Se presentó el libro “El Fútbol del Sol Naciente”, de Guillermo Blanco
Hace 40 años y parece que fue ayer, rememora el periodista Juan Carlos Morales. “Recuerdo imborrable. Por la forma, el estilo y el impacto. Como rubrica, la confirmación de que Diego Maradona era la nueva estrella del fútbol mundial. Aquello no lo olvidaremos más. Viajé como relator de Radio Rivadavia.
Recuerdo que el pasaje estaba confirmado solamente hasta Los Angeles. El tramo hasta Tokio era vía Varig y figuraba en lista de espera. Ante la incertidumbre ocupé la plaza de un uruguayo que integraba un tour de compatriotas, llevado por un representante oriental, pero que no había renovado su pasaporte, desconociendo tal trámite, en un vuelo que hacía escala en San Francisco y que debía cambiar al arribar a la ciudad californiana. La primera buena noticia es que me tocó compartir pasaje con el querido (Héctor Hugo)) “Negro” Cardozo.

--------------------

**INSTRUCCIONES**
1 > Según el fragmento, ¿para qué emisora trabajaba Juan Carlos Morales como relator en ese viaje?
2 > Prosigue el fragmento sobre el viaje de Juan Carlos Morales a Tokio desde el punto en que termina.
Los ítems son material aparte y no guardan relación con el fragmento.

**ÍTEMS INCLUIDOS**
--------------------

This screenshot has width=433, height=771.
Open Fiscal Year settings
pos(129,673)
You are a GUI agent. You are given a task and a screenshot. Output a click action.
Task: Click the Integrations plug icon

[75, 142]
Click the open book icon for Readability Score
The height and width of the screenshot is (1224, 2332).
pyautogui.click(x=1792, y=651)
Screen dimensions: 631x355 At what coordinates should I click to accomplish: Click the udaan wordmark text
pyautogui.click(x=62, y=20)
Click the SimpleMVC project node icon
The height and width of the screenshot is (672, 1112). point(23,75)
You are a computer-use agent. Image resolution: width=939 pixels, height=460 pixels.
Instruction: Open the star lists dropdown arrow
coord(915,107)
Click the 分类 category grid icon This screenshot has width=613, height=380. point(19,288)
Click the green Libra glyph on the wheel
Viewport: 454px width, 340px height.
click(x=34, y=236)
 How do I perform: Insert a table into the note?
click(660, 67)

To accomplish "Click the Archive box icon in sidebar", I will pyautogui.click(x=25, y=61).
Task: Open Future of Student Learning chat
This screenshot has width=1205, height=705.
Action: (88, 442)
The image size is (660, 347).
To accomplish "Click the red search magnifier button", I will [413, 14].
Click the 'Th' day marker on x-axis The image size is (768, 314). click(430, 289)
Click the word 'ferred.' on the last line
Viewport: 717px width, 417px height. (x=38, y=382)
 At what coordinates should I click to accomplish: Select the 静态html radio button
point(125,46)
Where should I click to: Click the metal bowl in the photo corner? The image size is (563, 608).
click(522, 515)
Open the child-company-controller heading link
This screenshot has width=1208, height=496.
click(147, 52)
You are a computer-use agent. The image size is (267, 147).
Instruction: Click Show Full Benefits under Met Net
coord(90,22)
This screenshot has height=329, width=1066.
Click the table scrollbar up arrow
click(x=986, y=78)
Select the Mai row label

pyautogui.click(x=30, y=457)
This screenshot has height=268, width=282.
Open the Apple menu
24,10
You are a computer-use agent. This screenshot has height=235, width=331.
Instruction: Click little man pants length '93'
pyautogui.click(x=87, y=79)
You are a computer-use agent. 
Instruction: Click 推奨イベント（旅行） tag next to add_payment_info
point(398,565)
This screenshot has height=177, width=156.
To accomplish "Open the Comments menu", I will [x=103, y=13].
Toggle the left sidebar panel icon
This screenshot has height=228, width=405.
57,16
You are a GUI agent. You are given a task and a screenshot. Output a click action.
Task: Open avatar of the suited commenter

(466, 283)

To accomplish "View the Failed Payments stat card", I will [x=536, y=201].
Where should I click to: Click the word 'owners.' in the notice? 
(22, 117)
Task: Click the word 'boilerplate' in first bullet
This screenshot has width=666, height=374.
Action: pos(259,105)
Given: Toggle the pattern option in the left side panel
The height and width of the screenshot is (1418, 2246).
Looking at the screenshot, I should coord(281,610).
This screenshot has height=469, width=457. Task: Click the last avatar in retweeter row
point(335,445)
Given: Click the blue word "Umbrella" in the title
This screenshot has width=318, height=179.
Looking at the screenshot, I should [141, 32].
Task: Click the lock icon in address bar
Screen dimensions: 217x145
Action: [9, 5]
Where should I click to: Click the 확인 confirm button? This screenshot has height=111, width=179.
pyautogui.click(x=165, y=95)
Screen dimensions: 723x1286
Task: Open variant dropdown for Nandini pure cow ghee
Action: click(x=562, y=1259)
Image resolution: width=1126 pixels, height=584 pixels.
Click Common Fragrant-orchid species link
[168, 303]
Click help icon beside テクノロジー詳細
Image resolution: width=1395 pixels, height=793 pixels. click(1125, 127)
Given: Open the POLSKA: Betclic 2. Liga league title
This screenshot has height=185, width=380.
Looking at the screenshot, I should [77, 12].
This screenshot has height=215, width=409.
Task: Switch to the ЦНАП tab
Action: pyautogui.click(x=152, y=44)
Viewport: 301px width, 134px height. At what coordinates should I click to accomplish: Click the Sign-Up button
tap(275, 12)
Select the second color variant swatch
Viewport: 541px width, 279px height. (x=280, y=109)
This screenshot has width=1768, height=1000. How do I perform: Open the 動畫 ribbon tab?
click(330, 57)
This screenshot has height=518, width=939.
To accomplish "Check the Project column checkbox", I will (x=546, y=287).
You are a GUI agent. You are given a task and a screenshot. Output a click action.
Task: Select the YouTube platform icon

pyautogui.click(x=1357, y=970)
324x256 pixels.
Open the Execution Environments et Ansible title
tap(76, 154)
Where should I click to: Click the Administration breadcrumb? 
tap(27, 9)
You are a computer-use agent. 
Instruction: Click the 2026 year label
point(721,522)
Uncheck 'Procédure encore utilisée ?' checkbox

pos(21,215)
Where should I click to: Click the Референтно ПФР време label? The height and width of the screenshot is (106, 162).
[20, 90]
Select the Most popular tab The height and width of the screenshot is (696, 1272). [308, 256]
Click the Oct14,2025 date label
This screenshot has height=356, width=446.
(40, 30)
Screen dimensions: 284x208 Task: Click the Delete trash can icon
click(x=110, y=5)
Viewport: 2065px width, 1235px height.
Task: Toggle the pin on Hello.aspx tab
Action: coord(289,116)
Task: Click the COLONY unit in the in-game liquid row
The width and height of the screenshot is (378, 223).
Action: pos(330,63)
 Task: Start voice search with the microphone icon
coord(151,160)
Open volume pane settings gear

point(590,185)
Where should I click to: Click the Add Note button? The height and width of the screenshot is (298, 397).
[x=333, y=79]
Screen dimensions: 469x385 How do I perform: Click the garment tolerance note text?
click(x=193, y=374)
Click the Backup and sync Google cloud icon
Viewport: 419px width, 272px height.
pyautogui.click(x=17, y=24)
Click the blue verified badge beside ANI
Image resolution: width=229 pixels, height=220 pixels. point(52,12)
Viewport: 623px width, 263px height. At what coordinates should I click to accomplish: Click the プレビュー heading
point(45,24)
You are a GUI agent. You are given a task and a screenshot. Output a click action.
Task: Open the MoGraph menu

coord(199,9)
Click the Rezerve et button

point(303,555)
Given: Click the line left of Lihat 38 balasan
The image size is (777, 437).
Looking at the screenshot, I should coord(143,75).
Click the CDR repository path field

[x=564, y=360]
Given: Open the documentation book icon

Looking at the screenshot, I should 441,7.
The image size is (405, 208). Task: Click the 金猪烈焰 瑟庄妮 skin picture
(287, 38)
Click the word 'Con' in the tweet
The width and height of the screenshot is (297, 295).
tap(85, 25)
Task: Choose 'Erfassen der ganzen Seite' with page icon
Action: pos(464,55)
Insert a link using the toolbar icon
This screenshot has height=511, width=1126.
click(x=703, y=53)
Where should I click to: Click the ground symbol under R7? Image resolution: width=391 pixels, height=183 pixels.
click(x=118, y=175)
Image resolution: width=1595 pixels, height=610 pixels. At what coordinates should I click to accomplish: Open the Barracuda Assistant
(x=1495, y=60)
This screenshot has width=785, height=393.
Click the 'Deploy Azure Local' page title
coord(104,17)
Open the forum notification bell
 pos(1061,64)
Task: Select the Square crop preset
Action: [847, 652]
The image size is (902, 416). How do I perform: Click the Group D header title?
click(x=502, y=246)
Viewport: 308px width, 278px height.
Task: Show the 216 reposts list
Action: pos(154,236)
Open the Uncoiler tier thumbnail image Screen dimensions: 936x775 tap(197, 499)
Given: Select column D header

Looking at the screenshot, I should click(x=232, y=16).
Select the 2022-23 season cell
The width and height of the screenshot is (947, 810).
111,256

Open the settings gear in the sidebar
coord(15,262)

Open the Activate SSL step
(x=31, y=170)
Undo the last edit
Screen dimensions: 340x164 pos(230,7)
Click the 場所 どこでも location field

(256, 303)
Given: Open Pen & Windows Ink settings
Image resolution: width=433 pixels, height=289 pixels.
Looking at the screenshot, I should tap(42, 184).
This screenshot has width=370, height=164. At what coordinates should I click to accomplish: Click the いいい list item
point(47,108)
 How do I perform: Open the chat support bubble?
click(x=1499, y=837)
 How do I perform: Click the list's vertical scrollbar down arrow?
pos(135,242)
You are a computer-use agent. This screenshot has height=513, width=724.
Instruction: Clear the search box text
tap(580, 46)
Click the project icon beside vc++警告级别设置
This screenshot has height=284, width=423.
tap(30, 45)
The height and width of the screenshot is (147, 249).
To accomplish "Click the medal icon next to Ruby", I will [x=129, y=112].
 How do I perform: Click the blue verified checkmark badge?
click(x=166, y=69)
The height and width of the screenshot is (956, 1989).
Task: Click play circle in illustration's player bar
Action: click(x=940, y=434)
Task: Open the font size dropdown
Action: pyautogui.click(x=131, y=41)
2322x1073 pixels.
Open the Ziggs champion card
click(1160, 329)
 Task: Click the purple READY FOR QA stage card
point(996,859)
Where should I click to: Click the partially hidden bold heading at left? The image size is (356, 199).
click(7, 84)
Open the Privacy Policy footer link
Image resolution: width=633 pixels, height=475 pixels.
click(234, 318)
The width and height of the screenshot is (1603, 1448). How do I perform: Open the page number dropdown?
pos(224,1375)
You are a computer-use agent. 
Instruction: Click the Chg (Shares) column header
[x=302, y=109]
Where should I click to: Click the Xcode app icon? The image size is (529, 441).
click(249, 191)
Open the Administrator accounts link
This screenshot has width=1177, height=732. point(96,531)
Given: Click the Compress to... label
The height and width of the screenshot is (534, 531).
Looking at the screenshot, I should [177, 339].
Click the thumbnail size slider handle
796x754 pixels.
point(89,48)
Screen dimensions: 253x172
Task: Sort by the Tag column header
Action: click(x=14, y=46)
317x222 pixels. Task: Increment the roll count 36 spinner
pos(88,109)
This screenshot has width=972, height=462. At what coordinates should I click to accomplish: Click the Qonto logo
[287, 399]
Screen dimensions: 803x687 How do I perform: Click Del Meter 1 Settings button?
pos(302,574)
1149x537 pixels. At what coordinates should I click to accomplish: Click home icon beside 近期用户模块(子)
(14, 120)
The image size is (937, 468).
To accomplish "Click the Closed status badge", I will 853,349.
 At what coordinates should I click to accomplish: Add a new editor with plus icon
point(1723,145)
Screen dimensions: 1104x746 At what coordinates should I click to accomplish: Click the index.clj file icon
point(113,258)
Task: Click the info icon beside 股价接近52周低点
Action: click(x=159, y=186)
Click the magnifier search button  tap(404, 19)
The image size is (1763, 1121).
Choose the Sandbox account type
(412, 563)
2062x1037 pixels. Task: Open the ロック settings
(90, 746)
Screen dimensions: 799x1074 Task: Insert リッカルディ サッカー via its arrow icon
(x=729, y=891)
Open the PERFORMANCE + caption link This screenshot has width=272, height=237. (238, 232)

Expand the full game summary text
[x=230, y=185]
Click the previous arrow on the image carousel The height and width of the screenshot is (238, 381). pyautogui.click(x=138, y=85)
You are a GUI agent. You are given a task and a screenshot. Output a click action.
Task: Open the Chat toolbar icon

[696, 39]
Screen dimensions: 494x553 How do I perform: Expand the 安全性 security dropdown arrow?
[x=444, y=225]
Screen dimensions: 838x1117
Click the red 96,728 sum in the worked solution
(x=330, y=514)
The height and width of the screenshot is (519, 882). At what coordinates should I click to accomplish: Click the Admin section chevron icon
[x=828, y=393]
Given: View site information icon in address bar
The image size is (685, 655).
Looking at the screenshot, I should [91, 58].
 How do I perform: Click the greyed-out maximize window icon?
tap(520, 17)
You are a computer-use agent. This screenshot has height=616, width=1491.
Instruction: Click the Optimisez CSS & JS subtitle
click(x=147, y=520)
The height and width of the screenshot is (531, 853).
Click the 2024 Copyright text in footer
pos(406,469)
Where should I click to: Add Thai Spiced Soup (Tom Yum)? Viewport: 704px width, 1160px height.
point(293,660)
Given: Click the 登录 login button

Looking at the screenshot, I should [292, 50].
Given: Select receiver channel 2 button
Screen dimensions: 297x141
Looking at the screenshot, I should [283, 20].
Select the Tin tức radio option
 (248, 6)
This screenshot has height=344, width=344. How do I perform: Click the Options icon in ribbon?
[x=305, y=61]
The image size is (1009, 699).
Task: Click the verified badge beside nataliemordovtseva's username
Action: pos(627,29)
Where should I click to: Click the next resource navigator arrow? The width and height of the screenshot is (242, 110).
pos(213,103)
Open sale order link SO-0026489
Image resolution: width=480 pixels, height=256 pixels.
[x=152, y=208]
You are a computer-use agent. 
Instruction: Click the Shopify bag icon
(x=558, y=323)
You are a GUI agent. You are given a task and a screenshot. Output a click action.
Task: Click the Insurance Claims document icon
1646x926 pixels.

--------------------

**RESPUESTAS**
1 > Para Radio Rivadavia.

2 >
Tuve un contratiempo, me perdí en el aeropuerto de Los Angeles en una conexión. Menos mal que el contacto se apiadó de mí y al grito de “argentino loco” me subió al avión que me esperaba para seguir viaje. A todo esto en la compañía brasileña ya me habían dicho que no disponían de lugar para Tokio. Eramos varios marplatenses. Además del colega Emilio “Yiyo” Arangio, que relató para otra emisora, Vicente “Cholo” Ciano y Julito Abraham. Con ellos compartimos el Hotel Shinagawa y las extrañas costumbres de ese país. Una noche fuimos a un Casino con el cordobés Víctor Brizuela. Ganamos en casi todas las bolas. A nuestro lado había un japonesito que transpiraba y se secaba el sudor con un pañuelo. Convencidos que nos llevábamos una fortuna, acudimos expectantes a la caja, donde una señorita nos entregó unas fichas y nos dijo que eran para jugar la próxima vez. Nos explicó que no se jugaba por plata. Entonces, Brizuela lo miro al japonés que seguía ahí, y ofuscado le dijo.. .”Y vos de qué transpiras…?” El orden y el respeto eran admirables. Solíamos compartir el subte con Enrique Macaya Márquez y Mauro Viale, de ATC. Al terminar cada viaje, previo paso por los molinetes, el control se cumplía con rigor, verificando si el boleto coincidía con el tramo abonado. A nadie del lugar se le ocurría evadir las reglas. Otro hecho que nos llamó la atención fue el recibimiento y el afecto de los empleados de los negocios, que nos atendían descontando la posibilidad de un robo y dejando todo al alcance de la mano.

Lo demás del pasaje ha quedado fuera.